COLONIA LEBARON, Mexico – Mormon pioneer Alma Dayer LeBaron had a vision when he moved his breakaway sect of polygamists to this valley 60 years ago: His many children would live in peace and prosperity among the pretty pecan orchards they would plant in the desert.

Prosperity has come, but the peace has been shattered.

In the past three months, American Mormon communities in Mexico have been sucked into a dust devil of violence sweeping the borderlands. Their relative wealth has made them targets: Their telephones ring with threats of extortion. Their children and elders are taken by kidnappers. They have been drawn into the government’s war with the drug cartels. //

This month, a leader of their colony was abducted by heavily armed men dressed as police, then beaten and shot dead 10 minutes from town. Benjamin LeBaron, 31, whom everyone called Benji, had dared to denounce the criminals, while refusing to pay a $1 million ransom demanded by kidnappers who had grabbed his teen-age brother from a family ranch in May.

Dataset extract:
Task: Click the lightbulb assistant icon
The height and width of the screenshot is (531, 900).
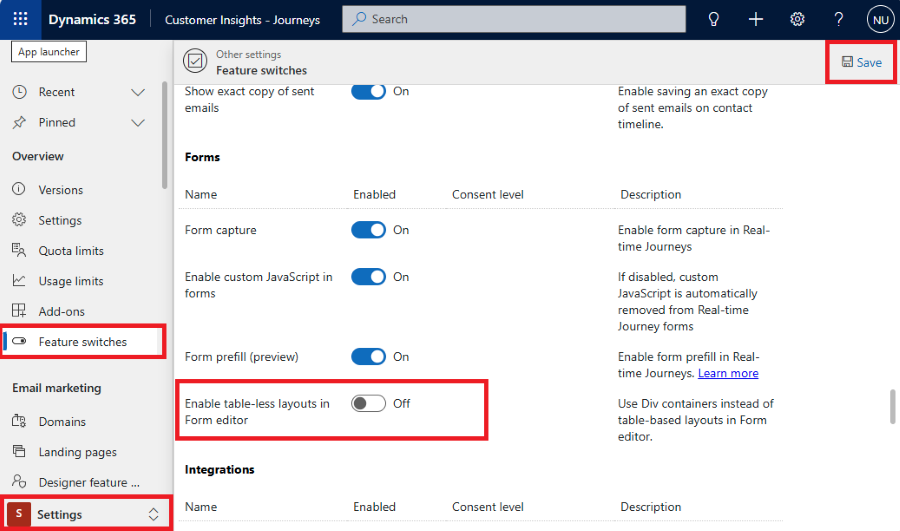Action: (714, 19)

* * *

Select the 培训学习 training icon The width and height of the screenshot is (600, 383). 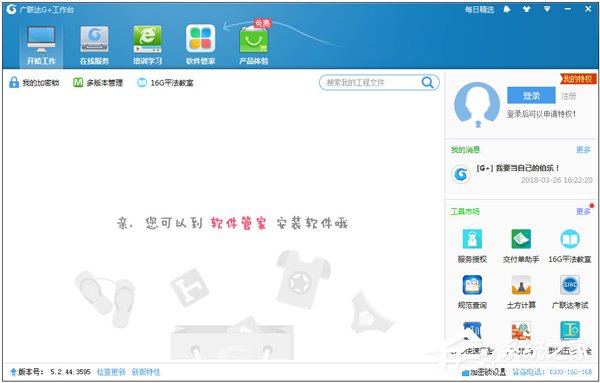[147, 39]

Using the information:
1. Rewrite the article about the Mormon colony in Mexico, everything from "Prosperity has come, but" down to "ranch in May.", with "kidnappers" changed to "abductors".
2. Shorten the paragraph of the Mormon colony article that begins "This month, a leader of their colony" and keep its main facts.
3. Continue the article about the Mormon colony in Mexico from its last sentence.

Task answers:
1.
Prosperity has come, but the peace has been shattered.

In the past three months, American Mormon communities in Mexico have been sucked into a dust devil of violence sweeping the borderlands. Their relative wealth has made them targets: Their telephones ring with threats of extortion. Their children and elders are taken by abductors. They have been drawn into the government’s war with the drug cartels. //

This month, a leader of their colony was abducted by heavily armed men dressed as police, then beaten and shot dead 10 minutes from town. Benjamin LeBaron, 31, whom everyone called Benji, had dared to denounce the criminals, while refusing to pay a $1 million ransom demanded by abductors who had grabbed his teen-age brother from a family ranch in May.

2. This month, armed men dressed as police kidnapped colony leader Benjamin "Benji" LeBaron, 31, then beat and shot him dead 10 minutes from town. He had spoken out against the criminals. He had also refused to pay a $1 million ransom to the kidnappers who took his teen-age brother from a family ranch in May.

3.
Amid the blood and mesquite at the site of his last breath, Benjamin LeBaron’s killers posted a sign that read: “This is for the leaders of LeBaron who didn’t believe and who still don’t believe.”

“We’re living in a war zone, but it’s a war zone with little kids running all around in the yard,” said Julian LeBaron, a brother of the slain leader. Like most members of the Mormon enclave, he has dual Mexican-American citizenship and speaks Spanish and English fluently.

These Mormons, some who swear and drink beer, are the latest collateral damage in the Mexican government’s U.S.-backed war against criminal organizations.

Here in Chihuahua, the border state south of Texas and New Mexico, conditions are rapidly deteriorating. The violence has left more than 1,000 dead in Ciudad Juarez this year, even though the government has sent 10,000 troops and police officers into the city.

Increasingly the violence is moving from the big cities into the small, usually placid farm towns of the rugged desert mountains. Criminal bands have ambushed the governor’s convoy along the highway, and they have assassinated local police at stop lights and political leaders at will. Gunmen executed the mayor of Namiquipa last week.

“The northeast of Chihuahua is now a zone of devastation,” said Victor Quintana, a state lawmaker, who reports an exodus of business people fleeing kidnappers and farmers refusing to plant their crops because of extortion.

The columnist Alberto Aziz Nassif wrote in El Universal newspaper, “Chihuahua today is the emblem of a failed state, run by incompetent authorities who have little ability to protect the citizens.”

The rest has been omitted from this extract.